Il nous semble pour le moins curieux de refuser l’autorité de la chose jugée en invoquant l’objet répressif du texte pour immédiatement après lui dénier cet aspect répressif en le qualifiant de texte d’assiette. Il y a là une contradiction que le Conseil surmonte de manière à notre sens purement théorique : on sait bien sur le terrain que quand l’administration applique un texte anti-abus, comme peuvent l’être les articles 123 bis, 209 B, 155 A du CGI, elle assortit quasi-systématiquement son redressement des pénalités pour manquement délibéré.

Le Conseil écarte par ailleurs comme infondé le grief de rupture de l’égalité devant les charges publiques en estimant que le texte présente suffisamment de garde-fous : nécessité que l’administration démontre le but principalement fiscal du schéma, nécessité que le contribuable concerné contrôle la société capitalisante, réintégration limitée à la diminution artificielle des revenus.

Même s’il n’a pas été soulevé par les parlementaires, nous savons que le Conseil a également été interrogé sur le grief tiré de l’incompétence négative du législateur, les critères rappelés ci-dessus n’ayant pas été définis de manière suffisamment précise.

Le Conseil répond indirectement à cette critique en édictant une importante réserve d’interprétation : ce texte ne pourra être appliqué par l’administration que si elle… « démontre que les dépenses ou les revenus du contribuable sont, au cours de l’année de référence du plafonnement et à hauteur de cette réintégration, assurés, directement ou indirectement, par cette société de manière artificielle ».

Traduit en langage profane, ne nous paraissent donc susceptibles d’encourir les foudres de ce texte que les contribuables qui financent leur train de vie grâce à des prêts consentis soit directement par leur société capitalisante, soit par des tiers (banques) à qui ils donnent en garantie les titres de cette société ou, lorsque c’est possible, les actifs qu’elle possède.

Nous ne sommes pas certain que ce soient seulement ces situations caricaturales, qui pouvaient d’ailleurs déjà parfaitement être combattues sur le fondement de l’abus de droit fiscal, que l’administration avait dans son collimateur lorsqu’elle a présenté aux parlementaires son projet de texte.

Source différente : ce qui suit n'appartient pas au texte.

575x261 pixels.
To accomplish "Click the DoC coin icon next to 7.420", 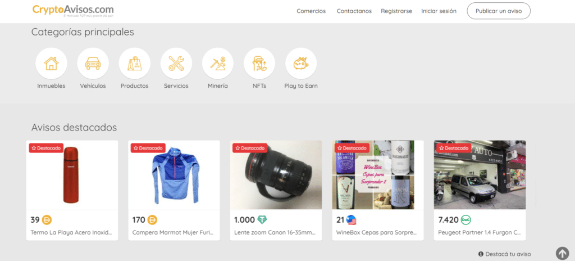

Grâce au Conseil Constitutionnel, ce texte, qui a beaucoup ému les contribuables qui bénéficient du plafonnement de l’ISF en fonction de leurs revenus et leurs conseils, ne sera qu’un tigre de papier qui ne permettra certainement pas d’améliorer le rendement de l’ISF, ou alors de manière très marginale. Et encore, seulement si cet impôt survit aux prochaines échéances électorales…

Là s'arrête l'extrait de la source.